Hanson and Ashby are so used to scandals and accusations of improper behaviour they have become adept at the art of deflection and obfuscation. Depending on where an issue is floating in the populist wind, they often change their minds on the spot. And most times they get away with it.

Ashby’s work in building digital tools and platforms that allow Hanson to speak directly with supporters and increase the number of eyeballs consuming One Nation content has been phenomenal. Ashby, who is using Trump tactics to freeze out media outlets and shame journalists he believes are unfair to him and Hanson, has recruited a diverse team of experienced digital campaigners who are spreading One Nation messaging far and wide.

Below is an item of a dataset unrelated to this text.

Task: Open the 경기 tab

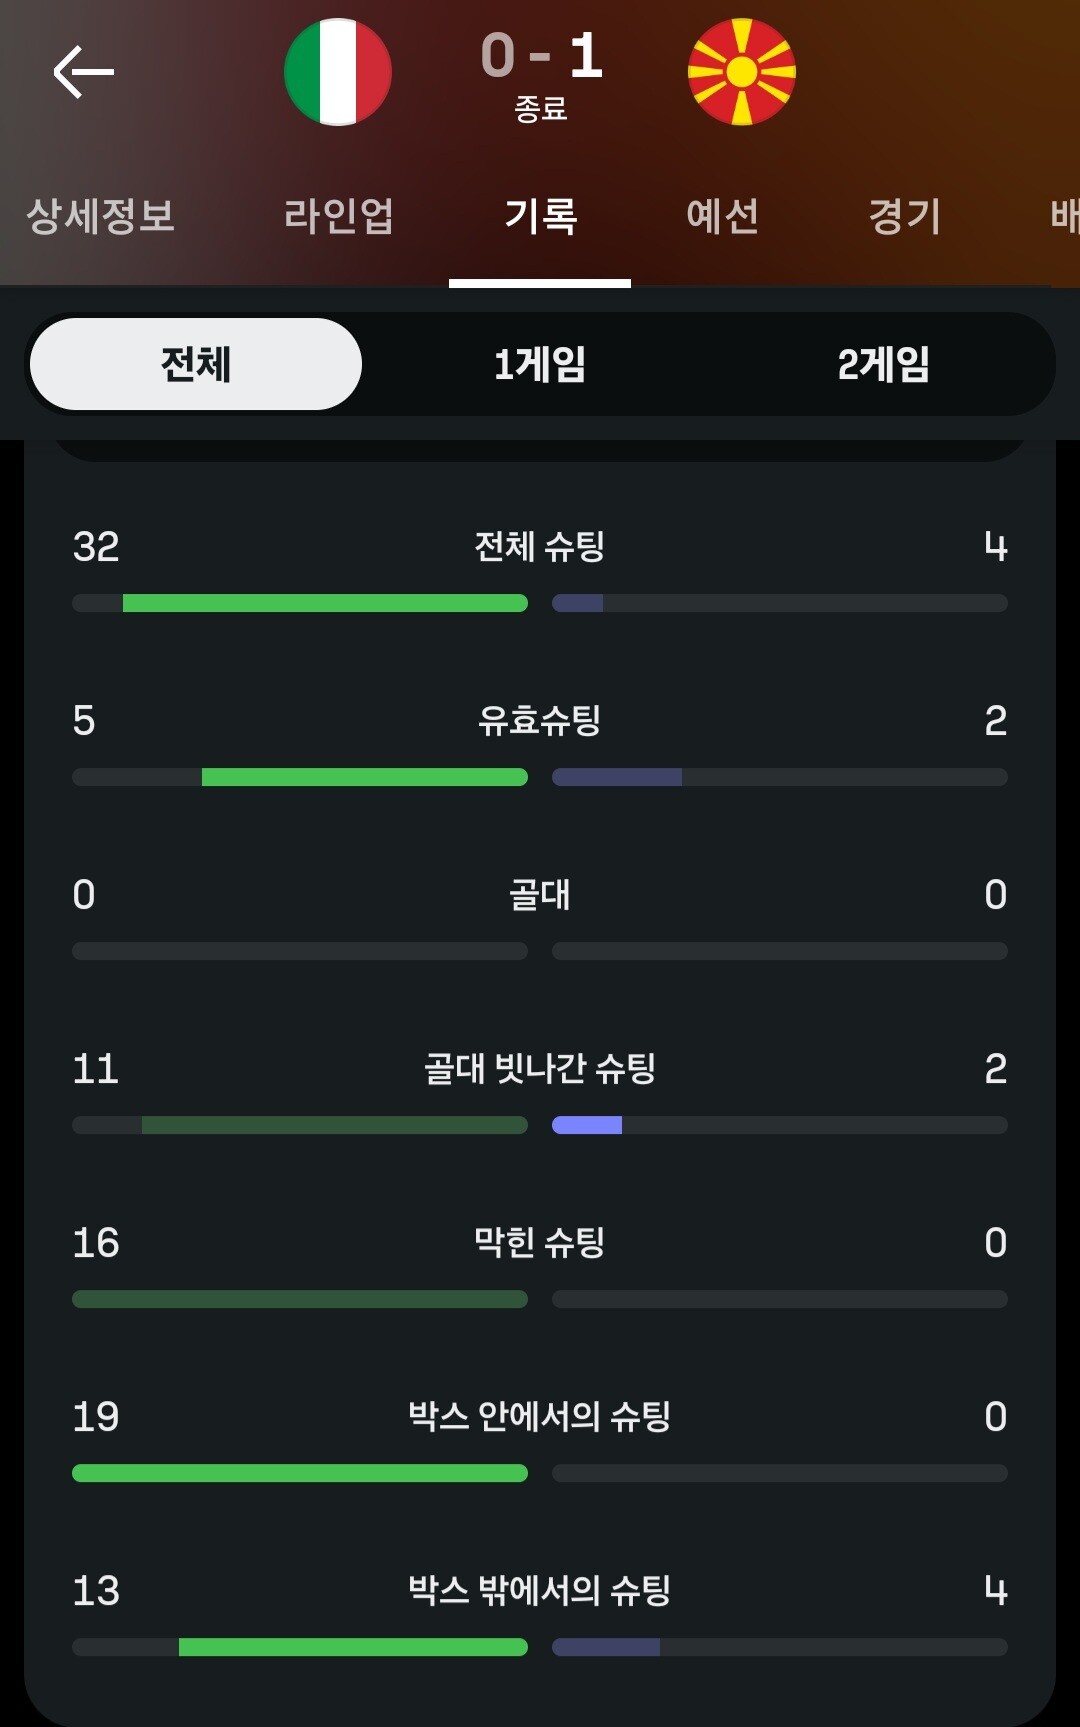Action: [904, 216]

A game changer for One Nation has been the wave of major Liberal donors who have shifted their allegiances. Before and after last year’s disastrous Coalition election campaign, prominent names attached to the Liberals have signed up with Hanson.

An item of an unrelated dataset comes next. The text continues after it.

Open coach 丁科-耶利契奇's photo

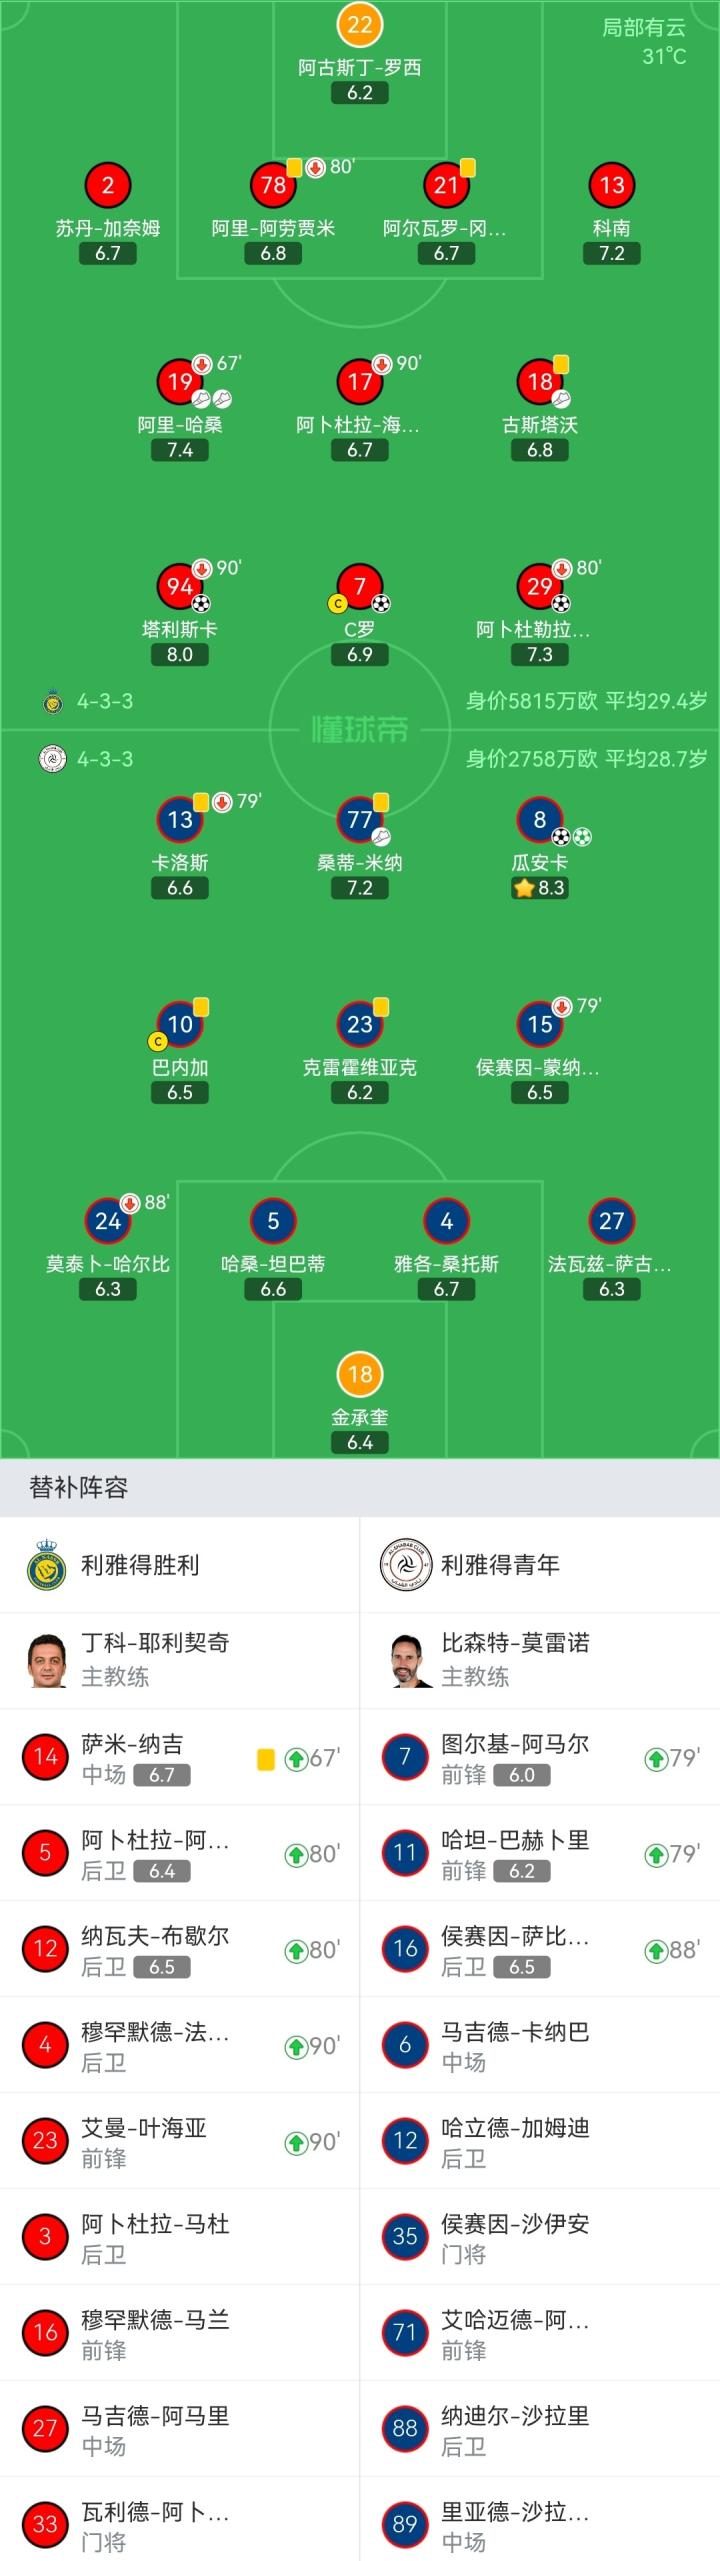[46, 1660]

Hanson and Ashby, who are supported by billionaire mining magnate Gina Rinehart, also have forged global networks with the teams of Farage, Trump and other right-wing leaders.

While valid questions are being asked about One Nation’s ability to recruit credible candidates and wage a large-scale federal election campaign, the flood of new members and the establishment of branches across the country have bolstered the party’s stocks.

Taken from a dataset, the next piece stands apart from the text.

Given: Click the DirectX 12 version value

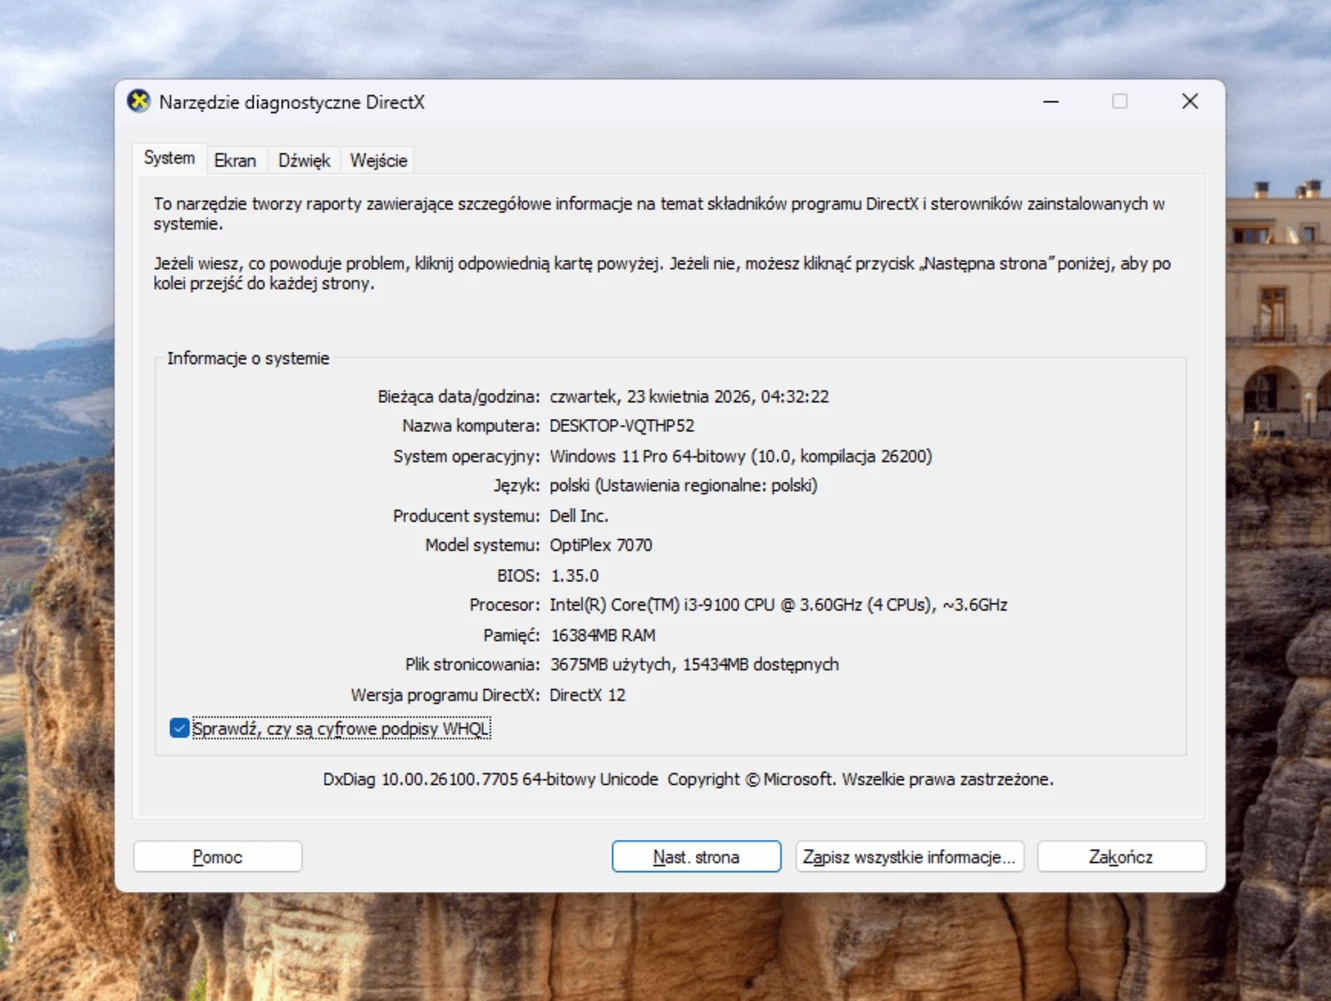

Another major flashpoint will be whether Hanson, Ashby, Joyce and other high-profile recruits decide to run for lower house seats or cause maximum disruption in the Senate. Given no one is prepared to call a ceiling or floor on support for One Nation, the key players have no intention of showing their hands at this stage.

But it is difficult to visualise a scenario, as unlikely as it still seems for many political observers, where Hanson allows Joyce or someone else to lead a One Nation opposition or government in the House of Representatives.

Battle stations

Labor campaigners, who will assemble in Adelaide next month for the 50th ALP national conference, retain high confidence that their party machine, backed by the unions and left-wing advocacy groups, is still the most formidable in the country.

At the past two elections, Albanese has benefited strongly from a compulsory preferential voting system that funnels significant support from the Greens and independents to the ALP.

The Greens under Larissa Waters have faded into obscurity after canlosing leader Adam Bandt and rising star Max Chandler-Mather at last year’s federal election. The Climate 200-backed teals also are increasingly irrelevant, with some considering the merits of a moderate conservative party to harvest votes away from the two-main-party system.

The Liberal Party and Nationals machines, which still need to lock in pollsters and ramp up their digital advertising footprints and technologies, are depleted. They have lost experience and voters who won’t return.

Cashed-up conservative activist group Advance, which ran the No campaign against Albanese’s doomed Indigenous voice referendum in 2023 and ruthlessly targeted the Greens at last year’s election, will again be a major player. The group, which has more than 47,000 donors on its books, is already campaigning against rookie Labor MPs in seats across the country. Advance’s access to research, polling and volunteers will be vital in a broader conservative push to oust the Albanese government.

The state elections in Victoria in November this year and in NSW in March next year will provide indicators on how the Coalition parties are travelling, how Labor’s incumbent vote is holding up and what kind of damage One Nation can inflict.

If Albanese decides to push on for a third election campaign in 2028, senior Labor figures will use the spectre of One Nation to rally a spooked Left base and woo middle Australia voters who abandoned Dutton in droves last year.

The Labor leader won’t disregard the negativity being flung at him but will keep talking about making the system work better for Australians to “protect democracy and social cohesion”.

With just under two years until the next federal election, the government has the power of incumbency and resources on its side.

Albanese will not want his legacy remembered for handing power over to a fractious conservative alliance led by One Nation, the Liberals, Nationals and minor parties.